A weirdly meandering film that just keeps happening, there's essentially a start and an end with no middle during which a bunch of stuff just sort of happens and when our leads are together, they seem like they absolutely *should* part ways as all they can do is argue, it makes the entire third-act rekindling of the romance of the movie make no sense. But there are multiple scenes in the movie that make no sense but happen just so there's something happening on screen - maybe the greatest example of which is "the chief's son wants to fight Jack so he can court Joan" but the Chief's son is in a hut? And they just showed up? And why didn't they just say they were married or betrothed? Like. uggghhhhh.
The movie is also about what you'd expect out of a Cold War proxy-war-era American movie with Americans utterly destroying whole African towns with a jet and sheepishly saying "whoops! Sorry!"
It will shock no one I was watching Kathleen Turner closely, and her wardrobe isn't even consistent. She changes shoes, has no shoes, her skirt length changes... Because someone decided Joan should climb mountains in a skirt and flats (though sandals in at least one scene). And traverse the desert in same. All of which goes uncommented, which is nuts when you consider her wardrobe was a major issue in the first film.
As a comedy, the pacing is weird and off. That's an editing problem, perhaps. Or perhaps the editor only had so much coverage. I can't say.

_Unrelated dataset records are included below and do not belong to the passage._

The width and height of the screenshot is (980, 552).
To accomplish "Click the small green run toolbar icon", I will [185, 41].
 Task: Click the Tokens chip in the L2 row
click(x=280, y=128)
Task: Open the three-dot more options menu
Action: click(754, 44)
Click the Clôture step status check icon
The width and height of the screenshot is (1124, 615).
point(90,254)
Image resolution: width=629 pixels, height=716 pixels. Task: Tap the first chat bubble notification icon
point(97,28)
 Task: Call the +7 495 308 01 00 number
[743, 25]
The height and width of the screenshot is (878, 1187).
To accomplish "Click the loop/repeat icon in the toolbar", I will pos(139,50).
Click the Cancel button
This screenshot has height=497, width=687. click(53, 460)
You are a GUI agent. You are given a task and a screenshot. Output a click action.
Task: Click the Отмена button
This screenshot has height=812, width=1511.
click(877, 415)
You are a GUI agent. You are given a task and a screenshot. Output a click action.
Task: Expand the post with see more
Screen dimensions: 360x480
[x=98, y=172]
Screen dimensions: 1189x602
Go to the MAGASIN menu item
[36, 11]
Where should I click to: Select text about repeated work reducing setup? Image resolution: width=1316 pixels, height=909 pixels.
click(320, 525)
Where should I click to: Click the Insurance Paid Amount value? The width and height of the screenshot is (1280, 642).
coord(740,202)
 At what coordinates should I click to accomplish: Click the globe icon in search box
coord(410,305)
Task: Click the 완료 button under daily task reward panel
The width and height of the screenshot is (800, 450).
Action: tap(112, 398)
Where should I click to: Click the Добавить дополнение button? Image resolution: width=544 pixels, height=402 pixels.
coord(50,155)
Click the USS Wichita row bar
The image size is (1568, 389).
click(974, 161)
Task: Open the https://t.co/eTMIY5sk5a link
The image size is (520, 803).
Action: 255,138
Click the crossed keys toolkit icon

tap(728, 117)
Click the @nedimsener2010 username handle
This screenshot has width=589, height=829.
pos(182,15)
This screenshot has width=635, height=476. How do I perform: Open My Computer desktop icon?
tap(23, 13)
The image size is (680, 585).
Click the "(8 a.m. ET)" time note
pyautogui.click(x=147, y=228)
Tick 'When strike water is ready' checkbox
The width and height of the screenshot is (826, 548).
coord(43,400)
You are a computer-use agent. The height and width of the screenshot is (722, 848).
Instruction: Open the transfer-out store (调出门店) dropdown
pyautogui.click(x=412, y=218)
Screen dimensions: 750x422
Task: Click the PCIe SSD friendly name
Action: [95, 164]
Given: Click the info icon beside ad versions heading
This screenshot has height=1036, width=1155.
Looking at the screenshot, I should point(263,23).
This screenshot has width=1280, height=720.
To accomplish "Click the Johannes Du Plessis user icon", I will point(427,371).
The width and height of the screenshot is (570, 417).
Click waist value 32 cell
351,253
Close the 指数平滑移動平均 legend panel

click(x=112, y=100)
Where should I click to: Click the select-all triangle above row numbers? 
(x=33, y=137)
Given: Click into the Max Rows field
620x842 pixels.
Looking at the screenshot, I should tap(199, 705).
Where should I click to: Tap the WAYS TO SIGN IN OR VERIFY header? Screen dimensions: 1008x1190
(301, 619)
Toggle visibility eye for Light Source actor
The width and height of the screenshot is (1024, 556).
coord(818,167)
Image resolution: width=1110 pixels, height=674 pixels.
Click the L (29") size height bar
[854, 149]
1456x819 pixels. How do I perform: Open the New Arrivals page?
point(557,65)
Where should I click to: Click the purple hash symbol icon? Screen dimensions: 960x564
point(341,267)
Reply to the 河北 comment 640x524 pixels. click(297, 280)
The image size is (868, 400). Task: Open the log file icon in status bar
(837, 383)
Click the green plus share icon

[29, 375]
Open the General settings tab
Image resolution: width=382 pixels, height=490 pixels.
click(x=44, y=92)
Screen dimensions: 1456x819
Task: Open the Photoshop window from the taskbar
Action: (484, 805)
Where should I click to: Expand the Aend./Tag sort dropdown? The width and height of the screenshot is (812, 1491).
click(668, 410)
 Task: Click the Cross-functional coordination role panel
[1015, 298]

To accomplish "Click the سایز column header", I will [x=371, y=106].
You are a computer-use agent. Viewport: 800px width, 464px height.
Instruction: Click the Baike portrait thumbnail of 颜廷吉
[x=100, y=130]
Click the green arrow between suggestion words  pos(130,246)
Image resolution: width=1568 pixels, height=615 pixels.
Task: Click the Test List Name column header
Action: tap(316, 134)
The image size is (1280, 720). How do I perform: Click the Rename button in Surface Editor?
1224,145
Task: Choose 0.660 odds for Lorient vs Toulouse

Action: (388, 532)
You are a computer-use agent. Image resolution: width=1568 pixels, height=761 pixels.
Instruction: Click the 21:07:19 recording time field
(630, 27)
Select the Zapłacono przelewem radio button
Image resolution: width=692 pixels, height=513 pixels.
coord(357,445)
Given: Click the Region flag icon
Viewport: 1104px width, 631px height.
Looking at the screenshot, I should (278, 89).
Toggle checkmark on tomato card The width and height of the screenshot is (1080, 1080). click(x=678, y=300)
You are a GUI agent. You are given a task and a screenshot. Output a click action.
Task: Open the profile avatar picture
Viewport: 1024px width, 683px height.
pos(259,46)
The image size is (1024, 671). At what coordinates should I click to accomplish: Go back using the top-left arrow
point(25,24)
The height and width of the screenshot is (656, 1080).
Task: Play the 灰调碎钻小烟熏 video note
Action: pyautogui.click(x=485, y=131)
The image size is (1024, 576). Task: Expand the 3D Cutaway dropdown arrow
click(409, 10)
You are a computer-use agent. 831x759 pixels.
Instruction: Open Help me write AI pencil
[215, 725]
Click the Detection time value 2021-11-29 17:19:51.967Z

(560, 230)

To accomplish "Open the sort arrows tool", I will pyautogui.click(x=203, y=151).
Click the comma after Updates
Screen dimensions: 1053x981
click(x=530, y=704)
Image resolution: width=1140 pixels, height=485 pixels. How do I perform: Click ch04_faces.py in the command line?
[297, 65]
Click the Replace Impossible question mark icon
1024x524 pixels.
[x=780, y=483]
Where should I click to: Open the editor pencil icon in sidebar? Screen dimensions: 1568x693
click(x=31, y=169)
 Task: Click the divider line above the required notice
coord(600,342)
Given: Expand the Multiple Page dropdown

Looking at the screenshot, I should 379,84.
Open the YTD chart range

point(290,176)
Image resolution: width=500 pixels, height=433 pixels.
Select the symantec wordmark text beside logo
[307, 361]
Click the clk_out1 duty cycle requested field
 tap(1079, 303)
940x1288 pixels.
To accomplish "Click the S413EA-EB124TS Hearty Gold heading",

But there's a moment at the end that should be funny, revelatory, etc... where we find out the death trap Joan and Jack are in was from her books, and... it lands like just some expository dialog explaining where the trap came from. The things is, Kathleen Turner is *funny*, and this movie aggressively wants to just make her a prop, and not even a Kathleen Turner-esque prop. She's just someone named Joan filling space to drive the plot.
What's absolutely insane is that the guy playing The Jewel (Avner Eisenberg), for whom this was a debut role, basically went on to do nothing else and his last acting credit is the kid's PBS learning show Mathnet in 1992. But he's five times funnier than everyone else in the film. Y'all, I have no idea.
DeVito returns in what's clearly a half-assed beefed-up part to give him screentime, because he has nothing to say or do that has any impact on the film. He's not with our leads for any significant amount of time, and when he's on his own, he's just muttering to himself. But he does use the insults "ya dink" and "what a fruit loop" which I miss from the 1980's.
The sexy, dangerous action of Romancing the Stone is boiled down to the level I expect by a third installment of a series from the 1980's, not a sequel, and not one in such proximity to the original. There's no pacing, no beats, no appreciation of the leads as everything is almost shot in TV-coverage. Is this me complaining that I don't get lots of Kathleen Turner in soft lighting? Yes. But why am I here elsewise?
Anyway. This movie killed the franchise and some of the crew while they were scouting locations. It has weirdly good reviews, which is a tribute to what reviewers were looking for at the time, which may be the afterglow of the first film. I can't say. But this is as mediocre a film as I can point to, saved only by some charisma and good comedy chops, but which has just weird, underwritten, goofy scenes that feel more akin to skits than a coherent film.